From the editor of Media Week
The iconic communications planning agency Naked is set to embark on the next stage in its adventure, having been bought out by Australian marketing services group Photon last week for an initial payment of about £17m, plus deferred payments linked to future performance.The founders and key executives at Naked are tied in to four-year earn-out clauses, a relatively long period that signals the importance of the key people in delivering the essence of what Naked is all about.
Media Week’s agency of the year in 2002 and 2003 burst on the scene in 2000, threatening to completely reshape communications planning with its strictly media-neutral approach. It had a distinct impact on the way other agencies operate, but in recent years suffered familiar growing pains as a start-up business evolving to the next level without diluting its unique selling points.
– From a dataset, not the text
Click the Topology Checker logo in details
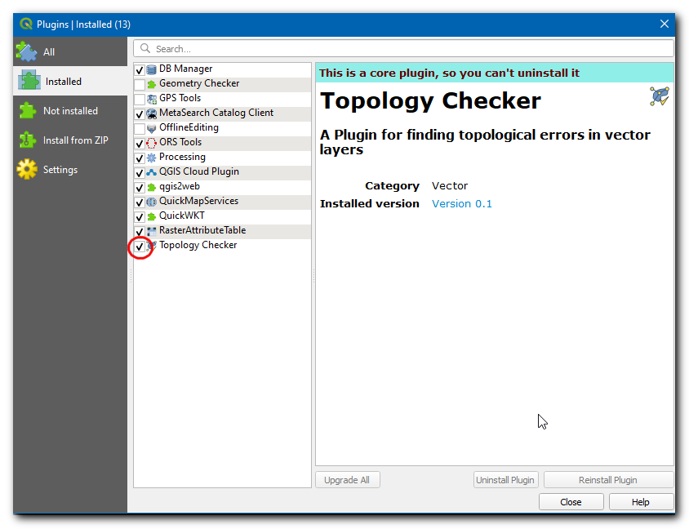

Clients wowed by initial contact with inspirational characters inevitably grow disenchanted when they drop down the food chain as busy founders spread themselves more thinly. And a reliance on strategy and consultancy tends to result in more project work and fewer lucrative monthly retainers that are the meat and drink of traditional media agencies.
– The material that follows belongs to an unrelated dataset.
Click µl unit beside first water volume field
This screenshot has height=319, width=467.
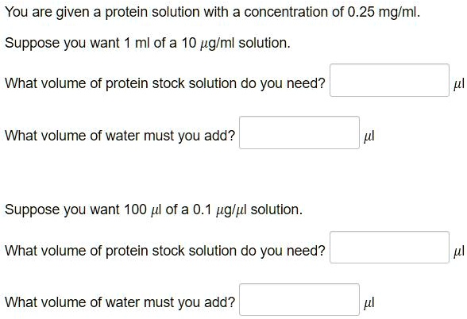369,136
Times have changed since Naked emerged, and other agencies have caught on to the importance of Naked’s strategic approach and integrated it into their own offers. It was significant that Boots shifted its media planning from Naked into MediaCom last year, to add to the WPP agency’s existing media buying work. Boots seemingly no longer saw the need for a stand-alone comms planning partner, and was happy MediaCom could deliver on both counts.
Hence, the sale of Naked is not the greatest of surprises. It will allow the agency to invest and try to lever itself up to the next stage of its evolution. However, the identity of the purchasing company was somewhat unexpected. Photon has some presence in the UK, and was last week also being tipped to take a stake in Naked’s Farringdon direct marketing neighbour Kitcatt Nohr. It is the biggest indigenous marketing services group in Australia and is spreading its tentacles into Europe.
Naked’s founders are adamant that Photon shares the same radical, swashbuckling, independent philosophy as themselves. If this really is the case, maybe the acquired company can buck the lessons of history that suggest the media-neutral approach is on the verge of being consigned to the dustbin. But it won’t be easy.